Cet été, le Real a perdu sa superstar, Cristiano Ronaldo (on y reviendra). Et l’a remplacé par? Le prodige annoncé Vinicius Junior était déjà transféré en provenance de Flamengo au moment du départ du Portugais. Le Real a rapatrié Mariano Diaz, après sa saison passée en Ligue 1 du côté de l’OL. Les Merengue ont enrôlé un latéral droit (Odriozola) et un gardien (Courtois). Mais n’a pas réellement régénéré son effectif. Après deux saisons sans réel mercato, le besoin se faisait sentir, notamment au milieu de terrain, avec des successions (Kroos, Modric), à aller chercher. C’est déjà cet effectif qui avait "lâché" la Liga à l’hiver 2018, avant de réaliser une nouvelle campagne triomphante en Ligue des champions. Pas étonnant que les maux soient les mêmes aujourd’hui.

CR7 n’a pas de successeur

On y revient donc. Perdre Cristiano Ronaldo est une chose. Ne pas remplacer celui qui a contribué aux trois dernières victoires en Ligue des champions en est une autre et s’apparente à une grosse faute d’ailleurs. Certes, Karim Benzema a pris plus de poids depuis le départ du Portugais. Mais le Français ne pèse pas le même ratio de buts que CR7. Successeur longtemps annoncé, Gareth Bale va de blessure en blessure et ne pèse pas suffisamment, lui, sur l’ensemble d’un exercice pour le Real Madrid. Quant à la recrue Mariano, il est un buteur de complément plus qu’un gros coup, en mesure de faire oublier ou de prendre le relais de l’ancienne star de Manchester United. Vinicius? Encore trop tendre et trop de scories à gommer dans son jeu. Sans un équivalent à CR7, si prépondérant dans les derniers titres du Real et si décisif quand l’équipe en a eu besoin, compliqué de sortir du piège quand il se présente.

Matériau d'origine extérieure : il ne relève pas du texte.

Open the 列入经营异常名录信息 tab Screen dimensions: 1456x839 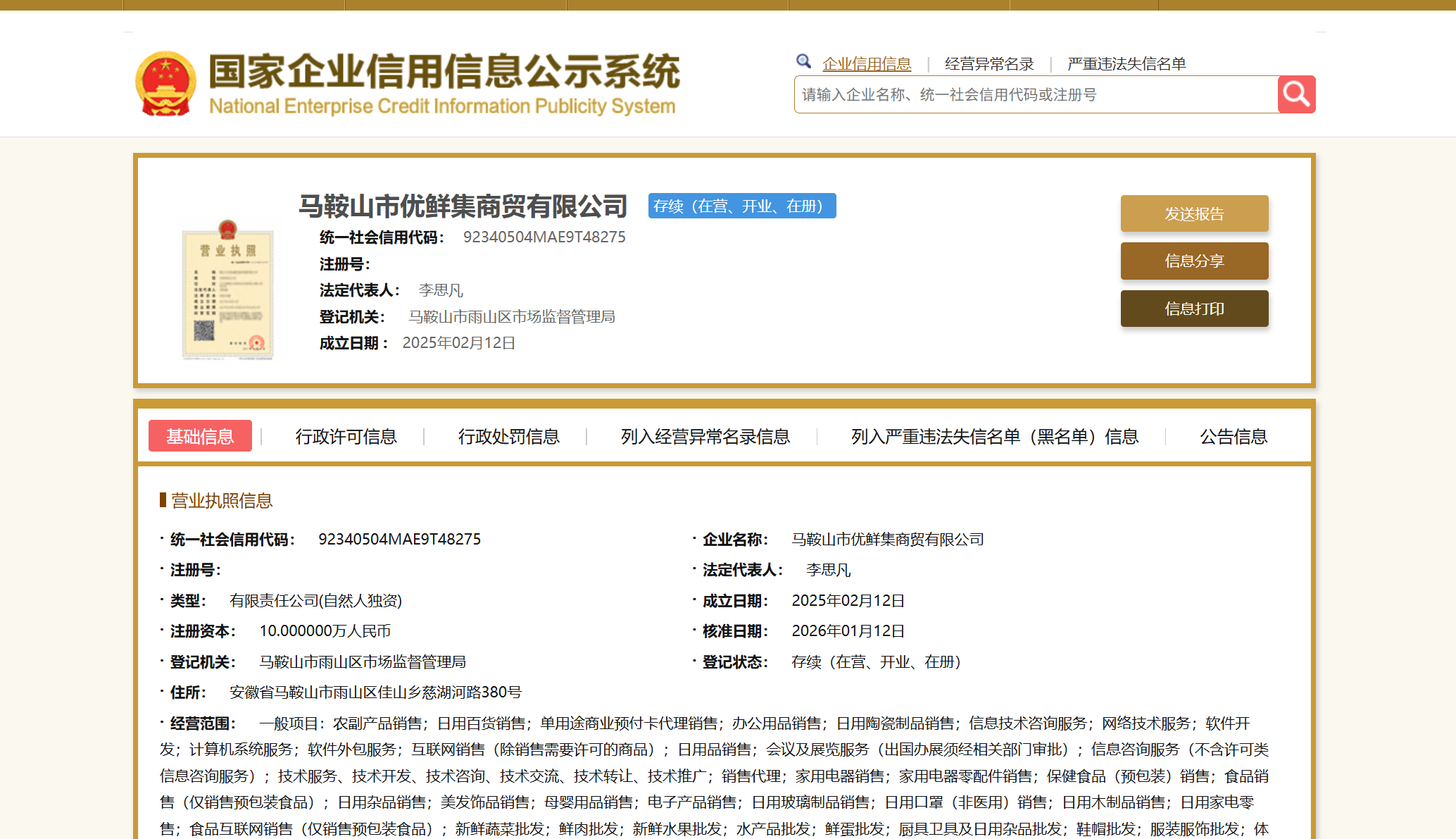tap(705, 437)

Une patte qui manque, qui manque

Cela ne date pas de Solari. Ni de Lopetegui. Le Real Madrid est l’une des meilleures équipes d’Europe (la meilleure du monde, eu égard à son sacre au Mondial des clubs), présente un effectif – même dans le dur – très compétitif mais ne dégage aucun plan de jeu général. Un jeu de contres efficace, souvent portée par le réalisme de Cristiano Ronaldo, la vista du duo Modric-Kroos et l’abattage de Casemiro. Mais pas une vraie patte, comme celle de Manchester City avec Pep Guardiola, le Liverpool de Klopp ou le Barça depuis plusieurs années. Cela ne l’a pas empêché de soulever trois fois la C1 lors de ces trois dernières années. Mais cela peut, aussi, contribuer à ces soucis actuels.